Theoretically yes, because :math:`O(\log \log n)` grows slower than
:math:`O(\log n)`.
However, we have a situation here which illustrates the limits to the
model of asymptotic complexity in some practical situations.
Yes, :math:`c_1 \log n` does grow faster than :math:`c_2 \log \log n`.
In fact, it is exponentially faster!
But even so, for practical input sizes, the absolute cost difference
is fairly small.
Thus, the constant factors might play a role.
First we compare :math:`\log \log n` to :math:`\log n`.
.. math::
\begin{array}{llll}
&&&{\rm Factor}\\
n &\log n&\log \log n&{\rm Difference}\\
\hline
16 &4 &2 &2\\
256&8 &3 &2.7\\
2^{16}&16 &4 &4\\
2^{32}&32 &5 &6.4\\
\end{array}
It is not always practical to reduce an algorithm's growth rate.
There is a "practicality window" for every problem, in that we have
a practical limit to how big an input we wish to solve for.
If our problem size never grows too big, it might not matter if we can
reduce the cost by an extra log factor, because the constant factors
in the two algorithms might differ by more than the log of the log of
the input size.
For our two algorithms, let us look further and check the actual
number of comparisons used.
For binary search, we need about :math:`\log n-1` total comparisons.
Quadratic binary search requires about :math:`2.4 \log \log n`
comparisons.
If we incorporate this observation into our table, we get a different
picture about the relative differences.
.. math::
\begin{array}{llll}
&&&{\rm Factor}\\
n &\log n -1&2.4 \log \log n&{\rm Difference}\\
\hline
16&3&4.8&{\rm worse}\\
256&7&7.2&\approx {\rm same}\\
64K&15&9.6&1.6\\
2^{32}&31&12&2.6
\end{array}
But we still are not done.
This is only a count of raw comparisons.
Binary search is inherently much simpler than QBS,
because binary search only needs to calculate the midpoint position of
the array before each comparison, while quadratic binary search must
calculate an interpolation point which is more expensive.

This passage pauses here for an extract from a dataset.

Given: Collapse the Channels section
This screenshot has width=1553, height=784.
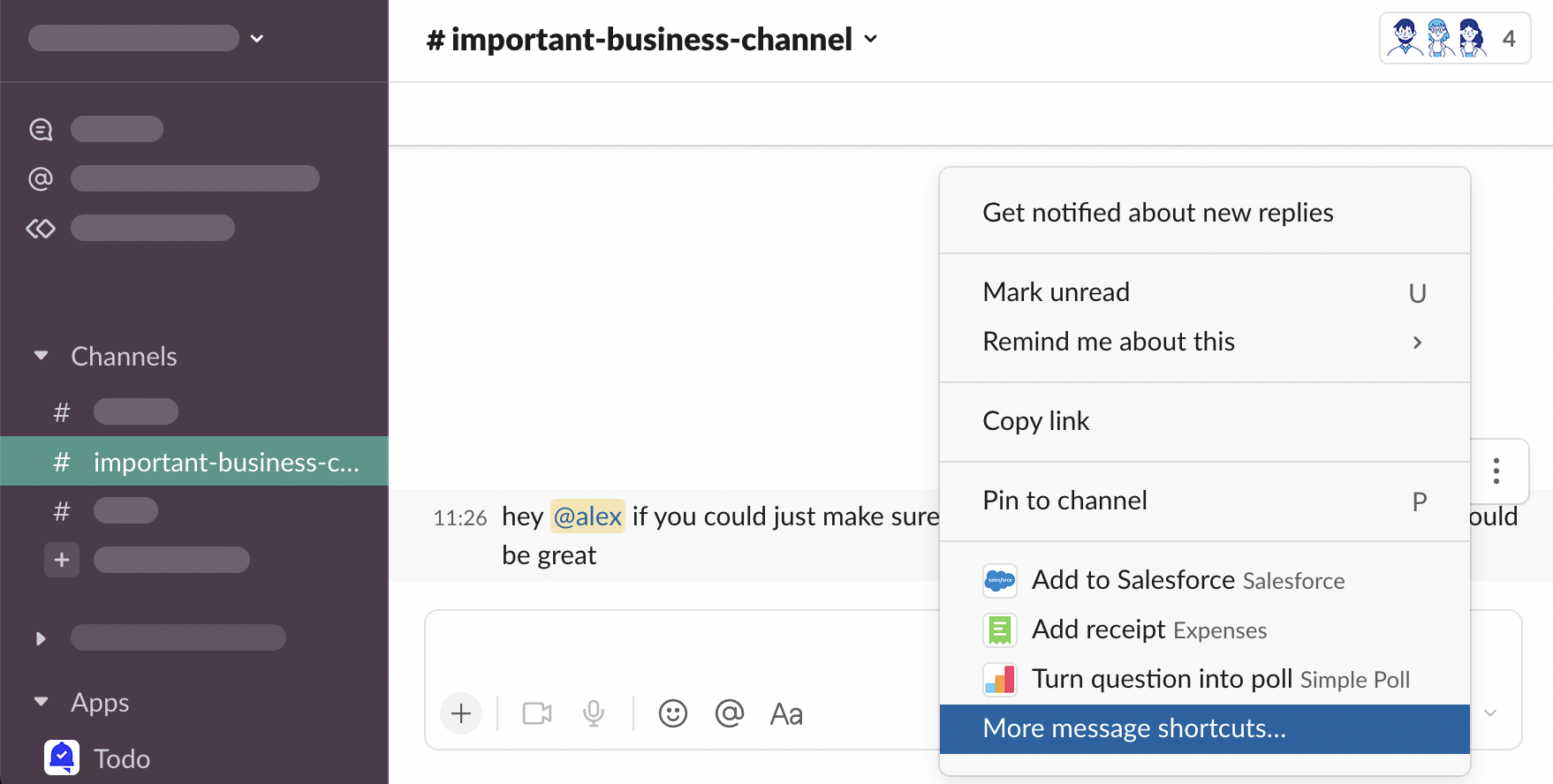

So the constant factors for QBS are even higher.
Not only are the constant factors worse on average, but QBS
is far more dependent than binary search on good data
distribution to perform well.
For example, imagine that you are searching a telephone directory for
the name "Young".
Normally you would look near the back of the book.
If you found a name beginning with 'Z', you might look just a little
ways toward the front.
If the next name you find also begins with 'Z' you would look a
little further toward the front.
If this particular telephone directory were unusual in that half of
the entries begin with 'Z', then you would need to move toward
the front many times, each time eliminating relatively few records
from the search.
In the extreme, the performance of interpolation search might not be
much better than sequential search if the distribution of key values
is badly calculated.
While it turns out that QBS is not a practical algorithm,
this is not a typical situation.
Fortunately, algorithm growth rates are usually well behaved, so that
asymptotic algorithm analysis nearly always gives us a practical
indication for which of two algorithms is better.